● **GIVEN PASSAGE**:
**********
Partition of Ireland, partition of Ulster

   In United Kingdom law, Ireland was partitioned in 1921 under the terms
   of the Government of Ireland Act 1920. Six of the nine Ulster counties
   in the north-east formed Northern Ireland and the remaining three
   counties joined those of Leinster, Munster and Connacht to form
   Southern Ireland. Whilst the former came into being, the latter had
   only a momentary existence to ratify (in United Kingdom law) the
   Anglo-Irish Treaty that ended the Anglo-Irish War.

   Under the Anglo-Irish Treaty, Northern Ireland was provisionally
   scheduled to be included in the Irish Free State, though it could opt
   out should the Parliament of Northern Ireland elect so to do. As
   expected it did so immediately. Once that happened, as provided for, an
   Irish Boundary Commission came into being, to decide on the territorial
   boundaries between the Irish Free State and Northern Ireland. Though
   leaders in Dublin expected a substantial reduction in the territory of
   Northern Ireland, with nationalist areas like south Armagh, Tyrone,
   southern Londonderry and urban territories like Derry and Newry moving
   to the Free State, it appears that the Boundary Commission decided
   against this. The British and Irish governments agreed to leave the
   boundaries as they were defined in the 1920 Act. The Council of Ireland
   provided for in the Treaty, to link Northern Ireland and the Irish Free
   State, did not come into being.

1925 to the present

   In June 1940, to encourage the Irish state to join with the Allies,
   British Prime Minister Winston Churchill indicated to the Taoiseach
   Éamon de Valera that the United Kingdom would push for Irish unity but,
   believing that Churchill could not deliver, de Valera declined the
   offer. The British did not inform the Northern Ireland government that
   they had made the offer to the Dublin government.

   The Ireland Act 1949 gave the first legal guarantee to the Parliament
   and Government that Northern Ireland would not cease to be part of the
   United Kingdom without consent of the majority of its citizens, and
   this was most recently reaffirmed by the Northern Ireland Act 1998.
**********
Element lookup items
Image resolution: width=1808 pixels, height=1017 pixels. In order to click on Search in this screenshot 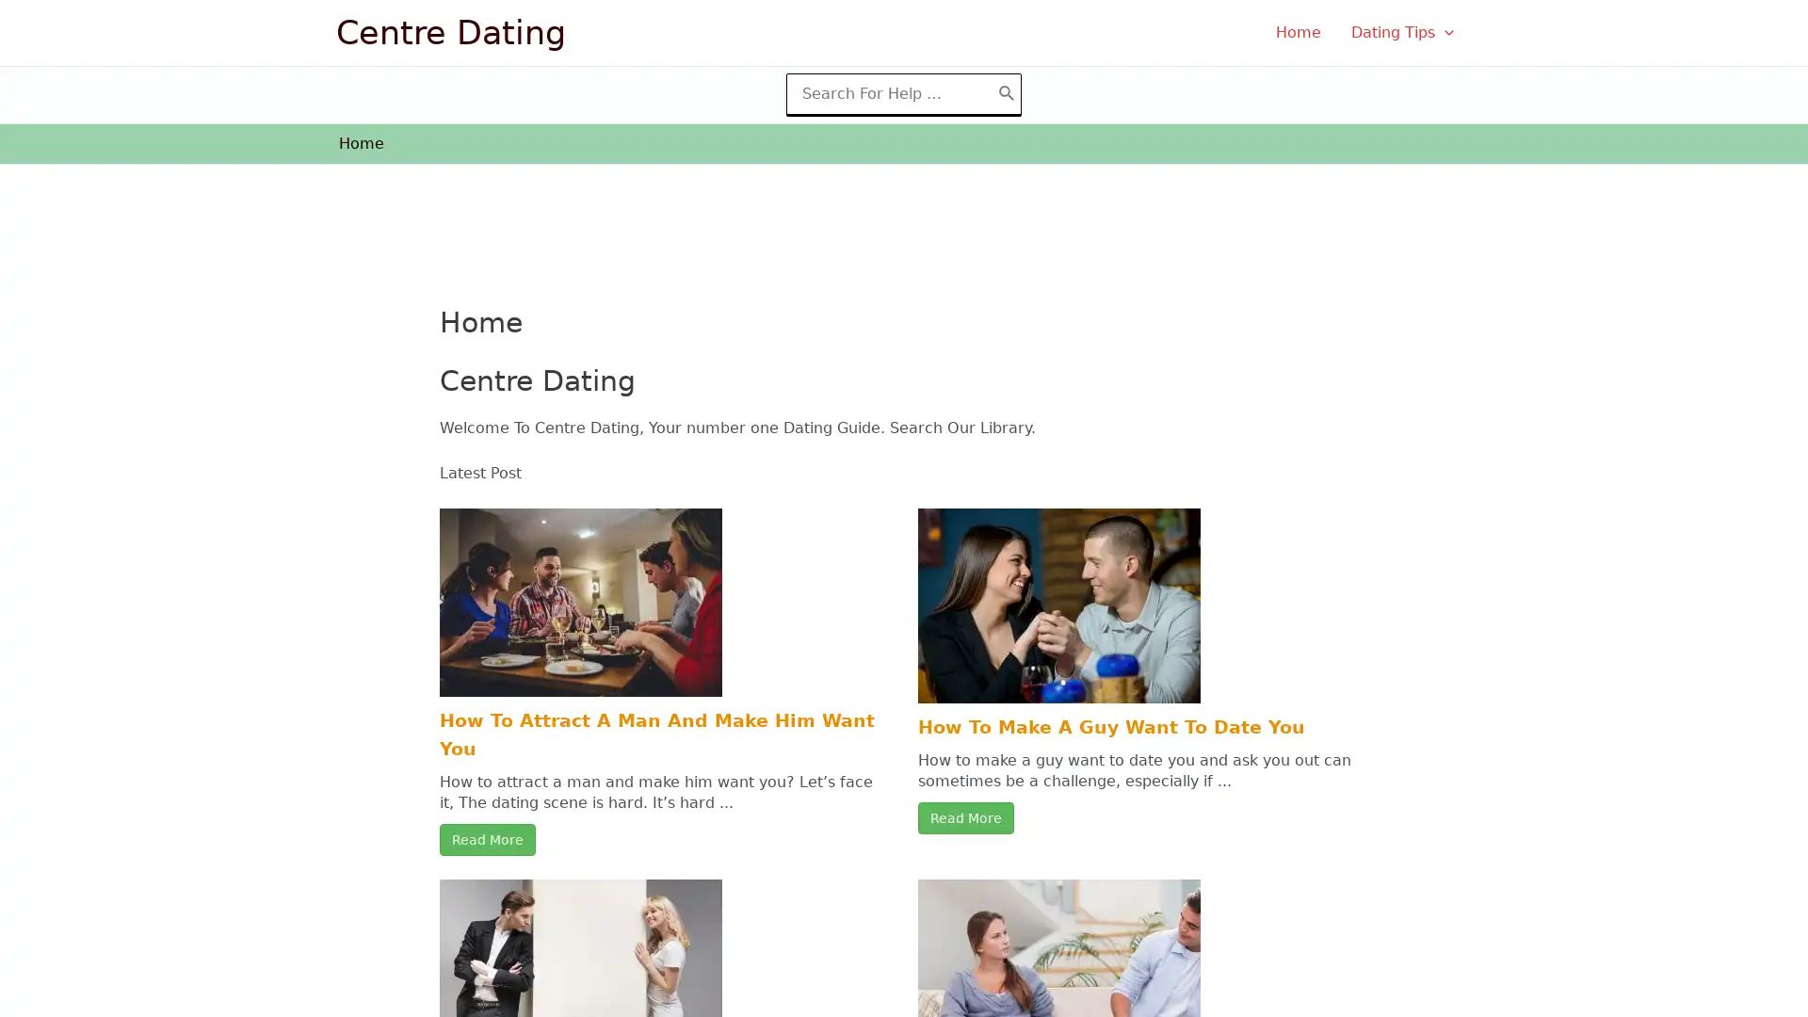, I will do `click(1006, 93)`.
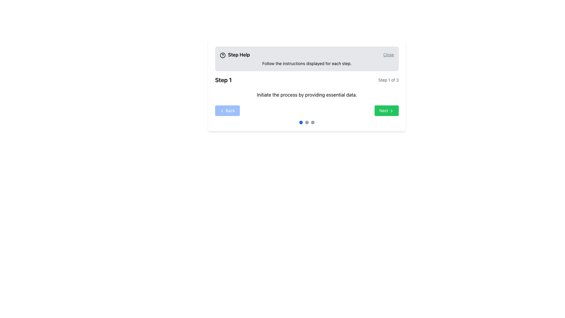  Describe the element at coordinates (234, 54) in the screenshot. I see `the 'Step Help' label with the question mark icon` at that location.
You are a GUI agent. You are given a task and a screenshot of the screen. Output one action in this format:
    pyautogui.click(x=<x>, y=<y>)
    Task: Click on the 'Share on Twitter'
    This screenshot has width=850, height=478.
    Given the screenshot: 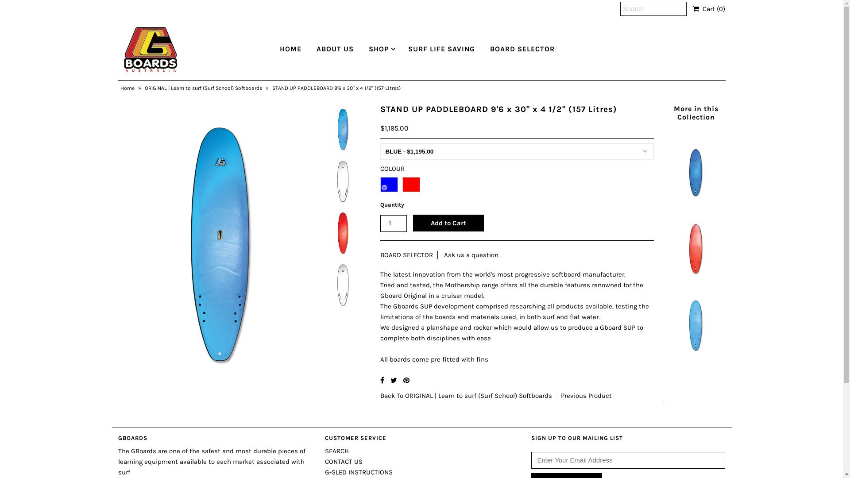 What is the action you would take?
    pyautogui.click(x=393, y=380)
    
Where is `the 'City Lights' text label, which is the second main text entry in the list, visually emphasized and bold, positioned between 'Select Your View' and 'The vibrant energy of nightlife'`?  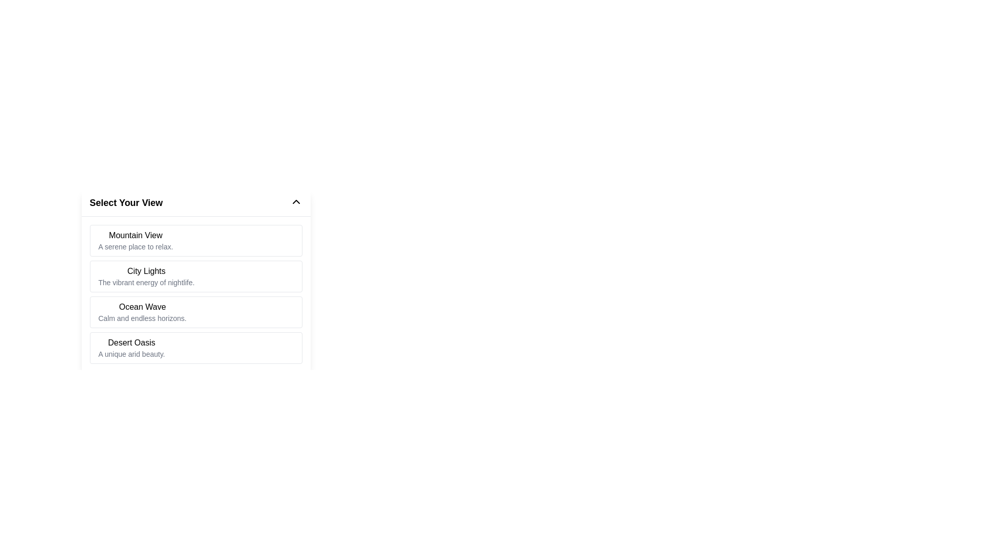 the 'City Lights' text label, which is the second main text entry in the list, visually emphasized and bold, positioned between 'Select Your View' and 'The vibrant energy of nightlife' is located at coordinates (146, 271).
**********
● **CHALLENGE**: Reproduce the stretch of the passage on the partition of Ireland from "Partition of Ireland, partition" through "the Anglo-Irish War.". Rely solely on the passage on the partition of Ireland.

● **RESULT BELOW**:
Partition of Ireland, partition of Ulster

   In United Kingdom law, Ireland was partitioned in 1921 under the terms
   of the Government of Ireland Act 1920. Six of the nine Ulster counties
   in the north-east formed Northern Ireland and the remaining three
   counties joined those of Leinster, Munster and Connacht to form
   Southern Ireland. Whilst the former came into being, the latter had
   only a momentary existence to ratify (in United Kingdom law) the
   Anglo-Irish Treaty that ended the Anglo-Irish War.